PROMPT: Can you recast every row below as a Markdown table with a "Line" column for its number and a "Text" column for its wording, leaving out any blank lines?

________________

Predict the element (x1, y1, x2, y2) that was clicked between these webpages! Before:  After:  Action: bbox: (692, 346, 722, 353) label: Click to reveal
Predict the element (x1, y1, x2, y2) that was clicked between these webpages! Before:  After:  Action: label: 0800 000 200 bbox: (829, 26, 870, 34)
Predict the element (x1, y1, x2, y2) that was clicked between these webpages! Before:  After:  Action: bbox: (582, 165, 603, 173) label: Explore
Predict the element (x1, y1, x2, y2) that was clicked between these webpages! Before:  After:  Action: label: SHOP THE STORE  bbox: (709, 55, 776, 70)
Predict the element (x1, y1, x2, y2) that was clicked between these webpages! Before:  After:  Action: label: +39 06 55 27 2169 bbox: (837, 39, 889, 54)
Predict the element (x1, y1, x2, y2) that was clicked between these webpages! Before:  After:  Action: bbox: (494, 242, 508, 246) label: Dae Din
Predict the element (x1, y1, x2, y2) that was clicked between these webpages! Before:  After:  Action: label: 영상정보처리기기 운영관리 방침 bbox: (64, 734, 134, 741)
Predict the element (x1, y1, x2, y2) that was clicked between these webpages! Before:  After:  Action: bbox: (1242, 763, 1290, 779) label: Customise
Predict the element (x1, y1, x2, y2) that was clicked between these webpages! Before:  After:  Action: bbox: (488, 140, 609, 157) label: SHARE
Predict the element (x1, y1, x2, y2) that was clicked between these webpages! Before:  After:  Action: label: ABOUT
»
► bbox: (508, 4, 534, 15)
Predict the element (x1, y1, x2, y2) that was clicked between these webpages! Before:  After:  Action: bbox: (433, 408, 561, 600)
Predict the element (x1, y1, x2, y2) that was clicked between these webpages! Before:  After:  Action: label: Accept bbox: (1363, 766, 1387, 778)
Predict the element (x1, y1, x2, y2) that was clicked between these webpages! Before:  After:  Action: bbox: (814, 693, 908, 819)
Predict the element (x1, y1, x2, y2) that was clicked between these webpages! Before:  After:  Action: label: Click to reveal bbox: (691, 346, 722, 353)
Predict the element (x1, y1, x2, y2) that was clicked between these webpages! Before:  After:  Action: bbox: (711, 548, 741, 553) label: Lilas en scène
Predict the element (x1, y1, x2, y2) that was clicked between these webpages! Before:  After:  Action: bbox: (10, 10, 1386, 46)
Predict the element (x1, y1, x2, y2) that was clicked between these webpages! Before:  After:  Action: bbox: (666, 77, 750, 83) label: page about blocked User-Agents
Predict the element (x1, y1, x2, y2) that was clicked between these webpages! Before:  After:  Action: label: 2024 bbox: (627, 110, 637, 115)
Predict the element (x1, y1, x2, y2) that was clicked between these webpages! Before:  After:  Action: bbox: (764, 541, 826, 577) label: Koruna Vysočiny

________________

CORRECT RESPONSE:
| Line | Text |
|---|---|
| 1 | Predict the element (x1, y1, x2, y2) that was clicked between these webpages! Before:  After:  Action: bbox: (692, 346, 722, 353) label: Click to reveal |
| 2 | Predict the element (x1, y1, x2, y2) that was clicked between these webpages! Before:  After:  Action: label: 0800 000 200 bbox: (829, 26, 870, 34) |
| 3 | Predict the element (x1, y1, x2, y2) that was clicked between these webpages! Before:  After:  Action: bbox: (582, 165, 603, 173) label: Explore |
| 4 | Predict the element (x1, y1, x2, y2) that was clicked between these webpages! Before:  After:  Action: label: SHOP THE STORE  bbox: (709, 55, 776, 70) |
| 5 | Predict the element (x1, y1, x2, y2) that was clicked between these webpages! Before:  After:  Action: label: +39 06 55 27 2169 bbox: (837, 39, 889, 54) |
| 6 | Predict the element (x1, y1, x2, y2) that was clicked between these webpages! Before:  After:  Action: bbox: (494, 242, 508, 246) label: Dae Din |
| 7 | Predict the element (x1, y1, x2, y2) that was clicked between these webpages! Before:  After:  Action: label: 영상정보처리기기 운영관리 방침 bbox: (64, 734, 134, 741) |
| 8 | Predict the element (x1, y1, x2, y2) that was clicked between these webpages! Before:  After:  Action: bbox: (1242, 763, 1290, 779) label: Customise |
| 9 | Predict the element (x1, y1, x2, y2) that was clicked between these webpages! Before:  After:  Action: bbox: (488, 140, 609, 157) label: SHARE |
| 10 | Predict the element (x1, y1, x2, y2) that was clicked between these webpages! Before:  After:  Action: label: ABOUT |
| 11 | » |
| 12 | ► bbox: (508, 4, 534, 15) |
| 13 | Predict the element (x1, y1, x2, y2) that was clicked between these webpages! Before:  After:  Action: bbox: (433, 408, 561, 600) |
| 14 | Predict the element (x1, y1, x2, y2) that was clicked between these webpages! Before:  After:  Action: label: Accept bbox: (1363, 766, 1387, 778) |
| 15 | Predict the element (x1, y1, x2, y2) that was clicked between these webpages! Before:  After:  Action: bbox: (814, 693, 908, 819) |
| 16 | Predict the element (x1, y1, x2, y2) that was clicked between these webpages! Before:  After:  Action: label: Click to reveal bbox: (691, 346, 722, 353) |
| 17 | Predict the element (x1, y1, x2, y2) that was clicked between these webpages! Before:  After:  Action: bbox: (711, 548, 741, 553) label: Lilas en scène |
| 18 | Predict the element (x1, y1, x2, y2) that was clicked between these webpages! Before:  After:  Action: bbox: (10, 10, 1386, 46) |
| 19 | Predict the element (x1, y1, x2, y2) that was clicked between these webpages! Before:  After:  Action: bbox: (666, 77, 750, 83) label: page about blocked User-Agents |
| 20 | Predict the element (x1, y1, x2, y2) that was clicked between these webpages! Before:  After:  Action: label: 2024 bbox: (627, 110, 637, 115) |
| 21 | Predict the element (x1, y1, x2, y2) that was clicked between these webpages! Before:  After:  Action: bbox: (764, 541, 826, 577) label: Koruna Vysočiny |